RECORDS FOR THE TASK:
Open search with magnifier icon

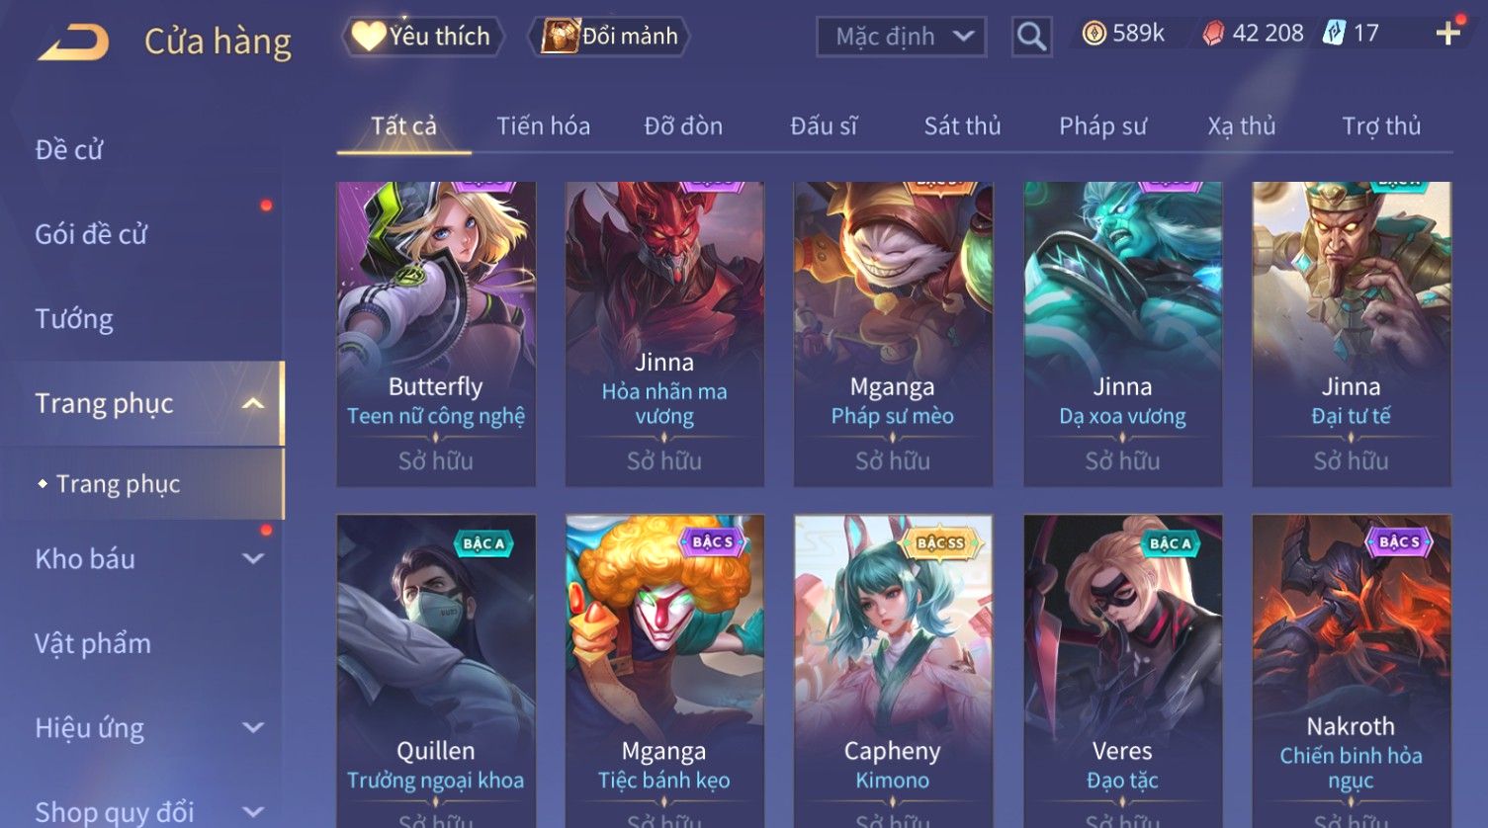pyautogui.click(x=1031, y=37)

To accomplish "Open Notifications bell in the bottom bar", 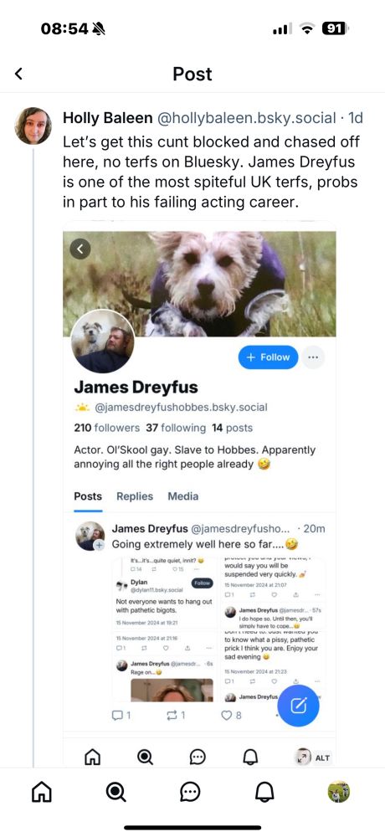I will point(264,792).
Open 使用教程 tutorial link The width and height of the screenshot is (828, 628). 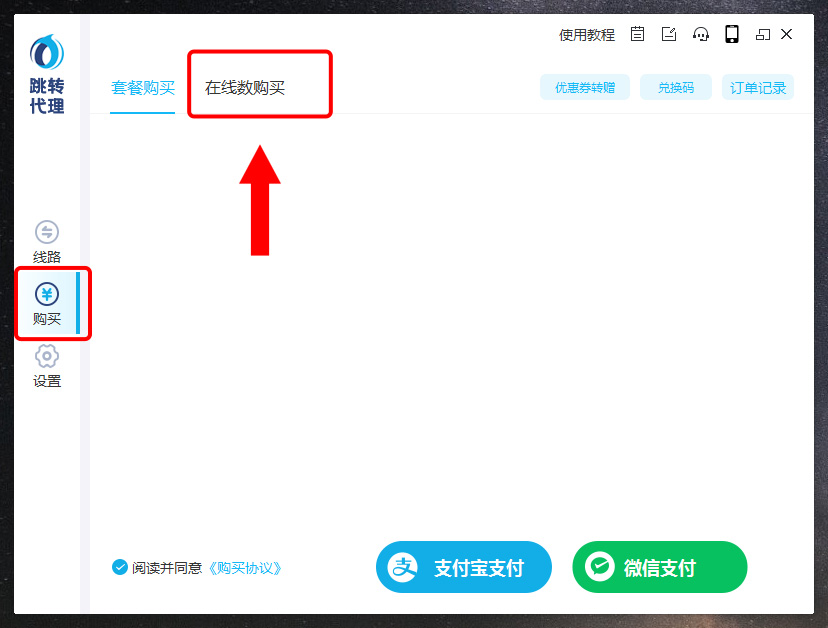[587, 35]
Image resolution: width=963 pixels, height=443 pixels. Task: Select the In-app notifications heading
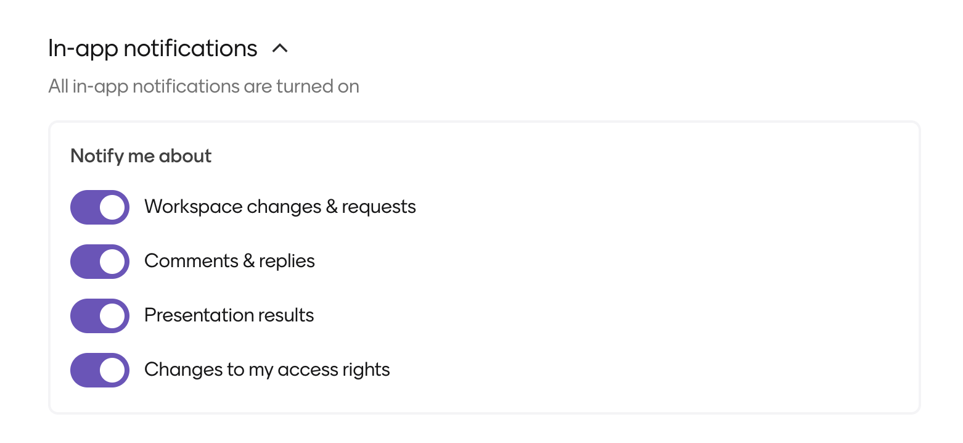click(x=152, y=48)
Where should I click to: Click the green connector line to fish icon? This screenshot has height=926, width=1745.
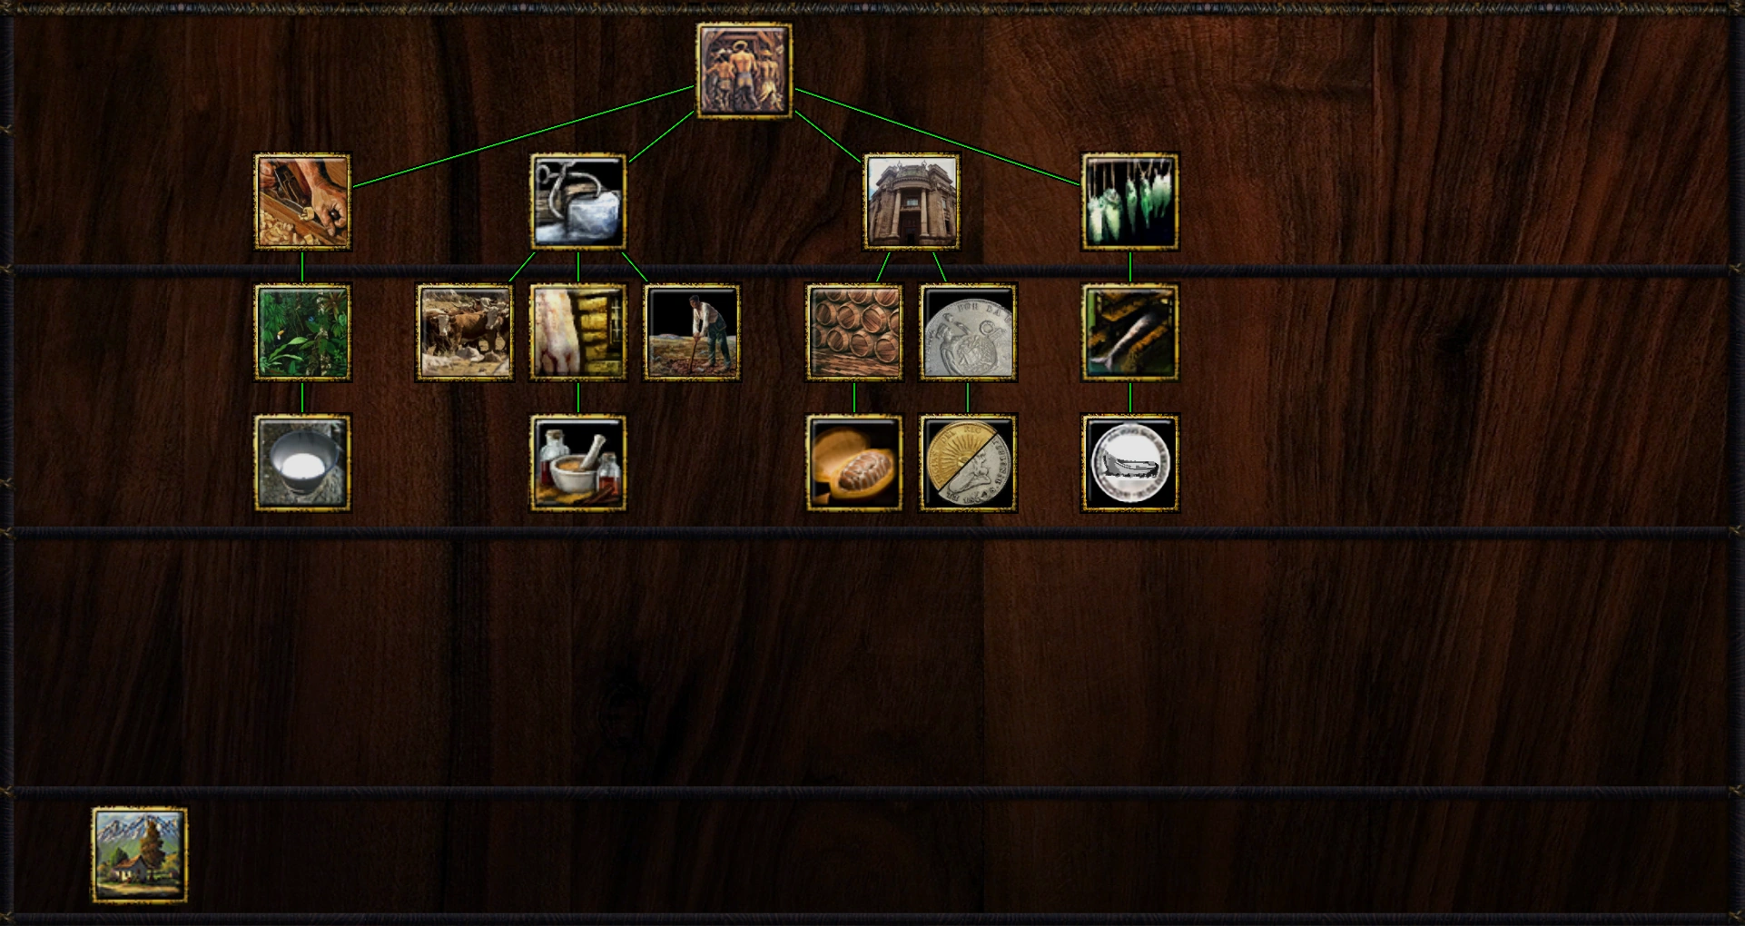tap(937, 138)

TASK DIRECTIONS:
Pictures are not part of the answer. Restate word for word the lines from the one with "Where should I" through the last line of the records.

RESULT OF THIS EXERCISE:
Where should I click to: Click the green connector line to fish icon? This screenshot has height=926, width=1745.
tap(937, 138)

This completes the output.